Edit: some clarifications

This is one way I’ve tried that seems convenient in ecto. In the todo list example, it would look something like this:

  schema "items" do
    field :description, :string
    # join with either a join schema or just a raw join table
    many_to_many :lists, Todo.List, join_through: Todo.ListItem
    many_to_many :projects, Todo.Project, join_through: "projects_items"

    field :itemable, :map, virtual: true

    timestamps(type: :utc_datetime)
  end

  schema "lists" do
    field :title, :string
    many_to_many :items, Todo.Items.Item, join_through: Todo.ListItem

    timestamps(type: :utc_datetime)
  end

  schema "projects" do
    field :name, :string
    many_to_many :items, Todo.Items.Item, join_through: "projects_items"

    timestamps(type: :utc_datetime)
  end

In a page that lists all items, I do this:

  # context functions
  def get_items_with_itemable do
    Item
    |> Repo.all()
    |> Repo.preload([:lists, :projects])
    |> Enum.map(&add_itemable/1)
  end

  defp add_itemable(nil), do: nil

  defp add_itemable(%Item{} = item) do
    Map.put(item, :itemable, get_itemable(item))
  end

  defp get_itemable(%Item{} = item) do
    list = List.first(item.lists)
    project = List.first(item.projects)

    list || project
  end

  # live view
  def render(assigns) do
    ~H"""
    <Layouts.app flash={@flash}>
      <ul>
        <li :for={i <- @items}>
          {"#{display_itemable(i.itemable)} - #{i.description}"}
        </li>
      </ul>
    </Layouts.app>
    """
  end

  defp display_itemable(%Todo.List{title: title}), do: title
  defp display_itemable(%Todo.Project{name: name}), do: name
  defp display_itemable(_), do: ""

Thanks everyone for the responses!


Context / why I asked

While learning Ecto / Phoenix / LiveView, I ran into this modeling dilemma and was trying to understand the different layers at the same time.

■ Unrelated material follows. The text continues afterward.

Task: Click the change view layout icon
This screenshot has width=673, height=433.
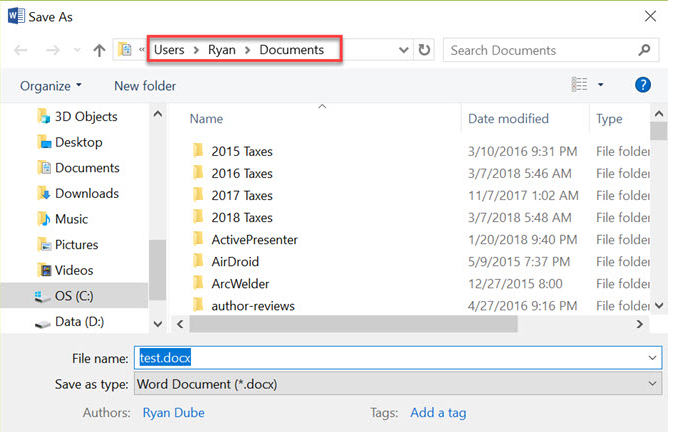Action: pyautogui.click(x=579, y=85)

Before the full mental model was really in place, I was jumping between different layers due to the learning process.


Why I didn’t immediately propose my own solution

I also explored the direction linked by LostKobrakai earlier (separate types, separate structures), but what held me back was:

  • at the database level, I modeled this using composite-key / multi-field identity approaches
  • in Ecto, this is not really supported in a native or idiomatic way
  • so it wasn’t clear to me whether this approach is actually considered idiomatic in an Ecto context

Ecto vs data modeling

What I found interesting is that Ecto + LiveView changesets work really well together, especially for dynamic forms.

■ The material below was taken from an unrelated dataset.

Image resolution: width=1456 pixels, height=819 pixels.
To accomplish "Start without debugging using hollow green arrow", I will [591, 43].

If I completely drop Ecto, I don’t just lose an ORM, but also a very useful validation + UI integration layer.

At the same time, it became increasingly clear to me that the database model and the Ecto schema are not the same thing.

At the database level, you can have a perfectly valid relational model (e.g. composite-key / subtype-style structure), which Ecto doesn’t necessarily map in a natural way.

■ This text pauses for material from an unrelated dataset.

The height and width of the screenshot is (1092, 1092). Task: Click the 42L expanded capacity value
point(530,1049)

Concrete example (simplified)

schema "items" do
  field :type, Ecto.Enum, values: [:item_one, :item_two]

 has_one :item_one
 has_one :item_two

end

And the more specific schemas:

@primary_key {:id, :id, autogenerate: false}
schema "item_one" do
 field :type, Ecto.Enum, values: [:item_one], default: :item_one

 belongs_to :item, Item
end
@primary_key {:id, :id, autogenerate: false}
schema "item_two" do
 field :type, Ecto.Enum, values: [:item_two], default: :item_two

 belongs_to :item, Item
end

@sodapopcan

This is a really interesting approach — I find the idea of abstracting the association into a single “slot” quite compelling, especially as the number of possible underlying tables grows.

In my case the domain already tends toward multiple item types, so avoiding a growing number of empty or optional has_one associations is exactly the kind of problem I was running into.